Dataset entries
»»
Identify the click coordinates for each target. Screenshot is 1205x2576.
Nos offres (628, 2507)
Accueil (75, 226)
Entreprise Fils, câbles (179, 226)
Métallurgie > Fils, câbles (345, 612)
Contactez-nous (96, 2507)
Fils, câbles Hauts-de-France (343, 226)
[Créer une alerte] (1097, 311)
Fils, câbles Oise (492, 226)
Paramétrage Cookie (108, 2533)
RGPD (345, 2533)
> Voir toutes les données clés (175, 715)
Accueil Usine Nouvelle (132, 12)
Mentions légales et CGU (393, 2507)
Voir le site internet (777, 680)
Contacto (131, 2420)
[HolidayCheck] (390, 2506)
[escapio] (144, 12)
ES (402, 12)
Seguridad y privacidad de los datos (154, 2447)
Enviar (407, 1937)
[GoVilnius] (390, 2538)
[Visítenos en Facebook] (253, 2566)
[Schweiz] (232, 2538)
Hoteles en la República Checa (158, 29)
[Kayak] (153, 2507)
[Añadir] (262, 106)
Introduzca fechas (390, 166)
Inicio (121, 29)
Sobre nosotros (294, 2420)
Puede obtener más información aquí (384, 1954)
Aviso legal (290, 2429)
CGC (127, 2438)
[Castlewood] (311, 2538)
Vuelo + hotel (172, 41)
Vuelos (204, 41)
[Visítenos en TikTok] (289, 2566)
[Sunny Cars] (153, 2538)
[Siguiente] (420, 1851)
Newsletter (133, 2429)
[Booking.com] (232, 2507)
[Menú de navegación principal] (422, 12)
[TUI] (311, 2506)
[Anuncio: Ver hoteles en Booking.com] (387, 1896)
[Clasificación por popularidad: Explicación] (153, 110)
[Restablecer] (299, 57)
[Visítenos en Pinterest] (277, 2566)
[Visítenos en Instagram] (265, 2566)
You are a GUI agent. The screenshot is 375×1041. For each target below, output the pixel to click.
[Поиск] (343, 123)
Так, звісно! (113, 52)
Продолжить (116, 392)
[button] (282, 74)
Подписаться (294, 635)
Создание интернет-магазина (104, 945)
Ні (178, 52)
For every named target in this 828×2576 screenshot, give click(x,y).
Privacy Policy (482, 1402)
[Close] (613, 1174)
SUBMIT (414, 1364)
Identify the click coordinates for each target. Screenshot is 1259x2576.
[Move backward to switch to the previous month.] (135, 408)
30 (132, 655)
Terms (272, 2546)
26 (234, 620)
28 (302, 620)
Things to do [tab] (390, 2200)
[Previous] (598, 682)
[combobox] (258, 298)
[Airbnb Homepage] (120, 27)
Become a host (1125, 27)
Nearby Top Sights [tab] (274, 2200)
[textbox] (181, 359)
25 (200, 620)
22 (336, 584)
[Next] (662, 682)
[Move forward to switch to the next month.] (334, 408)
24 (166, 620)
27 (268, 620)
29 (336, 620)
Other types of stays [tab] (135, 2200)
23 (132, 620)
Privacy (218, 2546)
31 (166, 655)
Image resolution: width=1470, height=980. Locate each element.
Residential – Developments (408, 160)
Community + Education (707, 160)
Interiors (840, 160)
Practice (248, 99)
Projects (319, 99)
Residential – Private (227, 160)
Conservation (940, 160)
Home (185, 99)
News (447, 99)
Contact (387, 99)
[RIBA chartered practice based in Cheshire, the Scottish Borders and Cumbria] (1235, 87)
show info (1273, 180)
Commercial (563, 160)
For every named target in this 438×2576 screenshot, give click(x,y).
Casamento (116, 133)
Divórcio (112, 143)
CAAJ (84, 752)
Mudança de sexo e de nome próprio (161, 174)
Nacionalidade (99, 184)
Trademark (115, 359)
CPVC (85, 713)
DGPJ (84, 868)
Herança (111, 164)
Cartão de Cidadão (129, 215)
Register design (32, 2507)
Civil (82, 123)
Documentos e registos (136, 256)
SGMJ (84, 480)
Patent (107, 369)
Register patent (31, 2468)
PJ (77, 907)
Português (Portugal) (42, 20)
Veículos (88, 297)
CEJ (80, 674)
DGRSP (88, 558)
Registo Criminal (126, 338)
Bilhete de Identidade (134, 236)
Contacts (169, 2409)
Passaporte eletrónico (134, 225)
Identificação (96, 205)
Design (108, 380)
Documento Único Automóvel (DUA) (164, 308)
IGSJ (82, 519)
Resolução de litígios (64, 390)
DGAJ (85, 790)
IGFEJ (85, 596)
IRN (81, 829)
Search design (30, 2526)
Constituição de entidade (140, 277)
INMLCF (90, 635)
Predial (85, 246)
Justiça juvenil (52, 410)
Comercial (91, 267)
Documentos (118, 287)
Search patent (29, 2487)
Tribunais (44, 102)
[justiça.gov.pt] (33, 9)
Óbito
««
--- WHAT THE EXERCISE ASKS ---
Across all the records, find the lines containing the word "câbles" and reproduce each one.

--- SOLUTION BELOW ---
Entreprise Fils, câbles (179, 226)
Métallurgie > Fils, câbles (345, 612)
Fils, câbles Hauts-de-France (343, 226)
Fils, câbles Oise (492, 226)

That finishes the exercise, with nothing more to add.